• [Stored items]:
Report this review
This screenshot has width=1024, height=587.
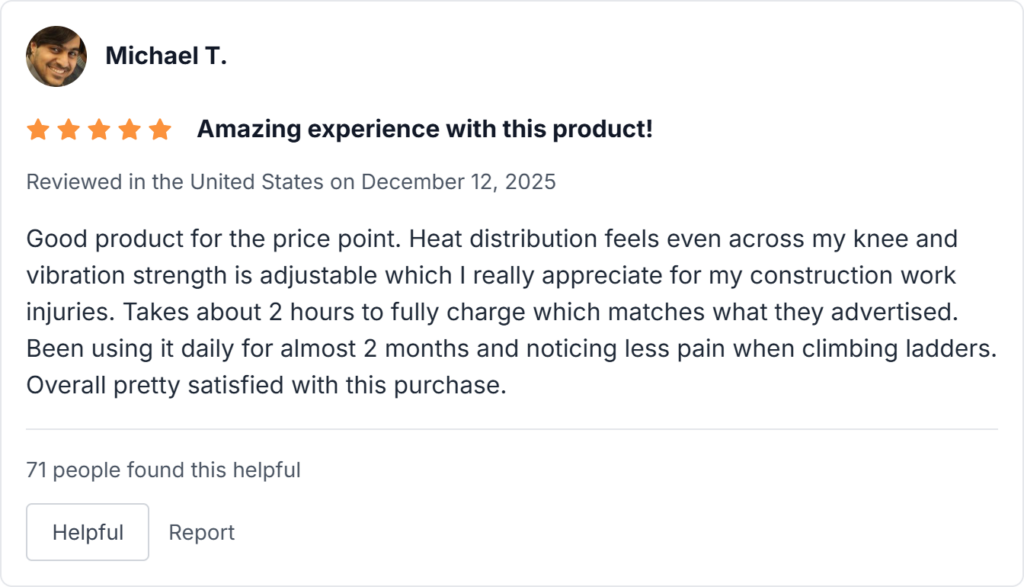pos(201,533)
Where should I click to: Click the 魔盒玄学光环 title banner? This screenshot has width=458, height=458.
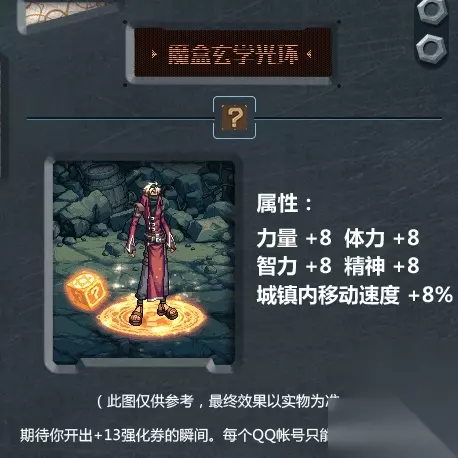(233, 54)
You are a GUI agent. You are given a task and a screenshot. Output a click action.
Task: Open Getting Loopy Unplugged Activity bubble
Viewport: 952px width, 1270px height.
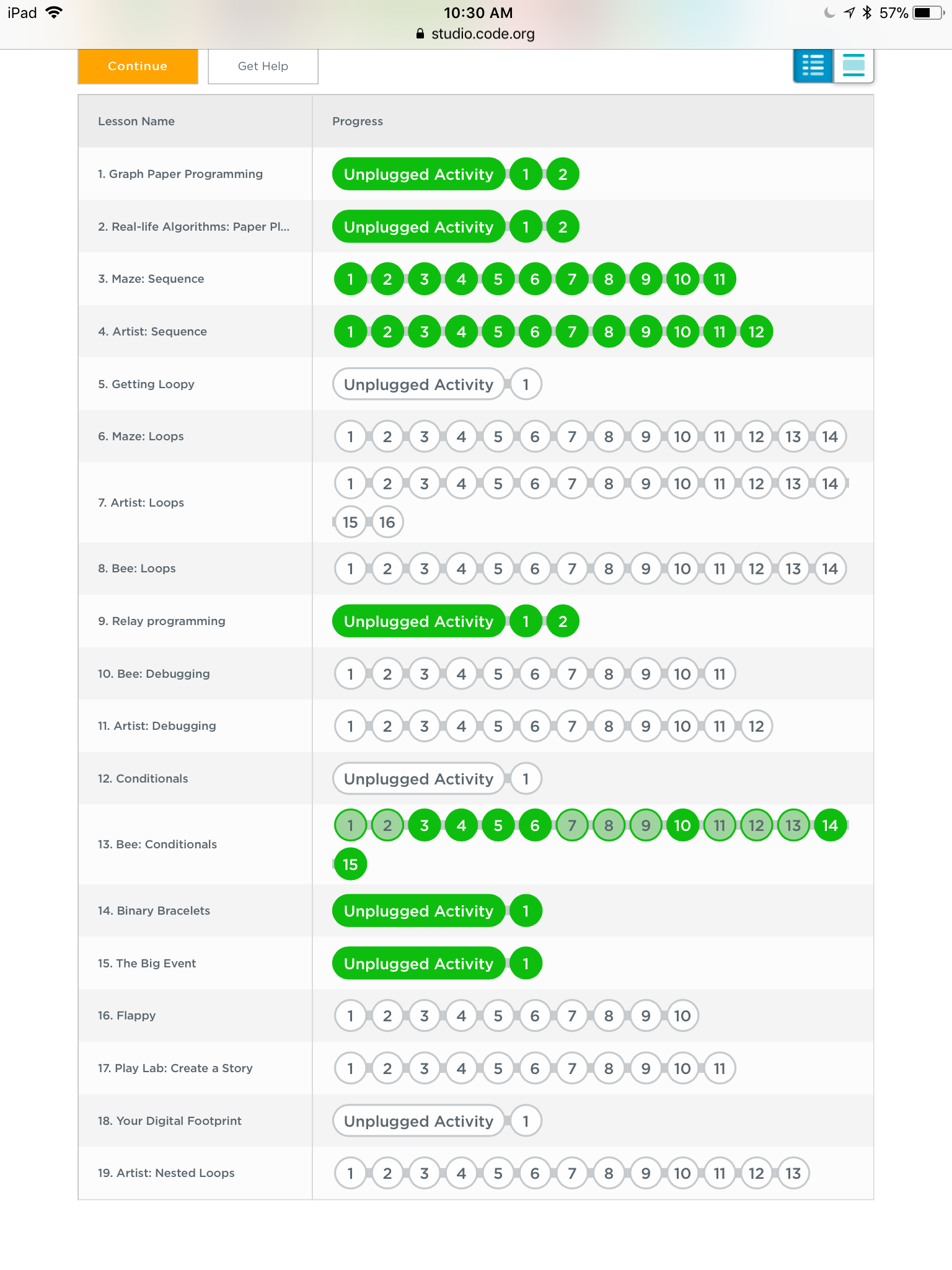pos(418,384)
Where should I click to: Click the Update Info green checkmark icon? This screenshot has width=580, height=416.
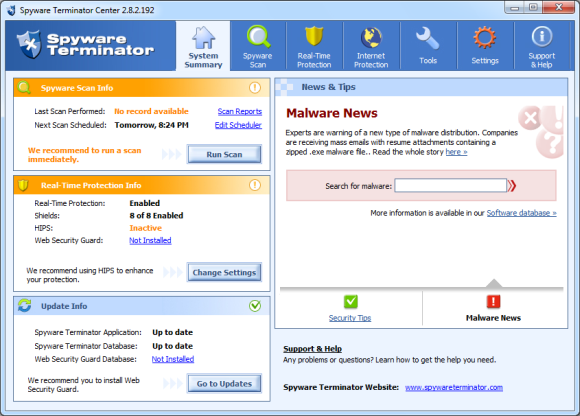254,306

• [Description of the task]: The answer must be the full set of records, repeated exactly, with no pictures.

• [Solution to this exercise]:
Report this review
This screenshot has width=1024, height=587.
pos(201,533)
Where should I click to: Click the 魔盒玄学光环 title banner? This screenshot has width=458, height=458.
(233, 54)
You are a GUI agent. You are given a task and a screenshot. Output a click action.
Task: Open Getting Loopy Unplugged Activity bubble
Viewport: 952px width, 1270px height.
pos(418,384)
Where should I click to: Click the Update Info green checkmark icon? This screenshot has width=580, height=416.
254,306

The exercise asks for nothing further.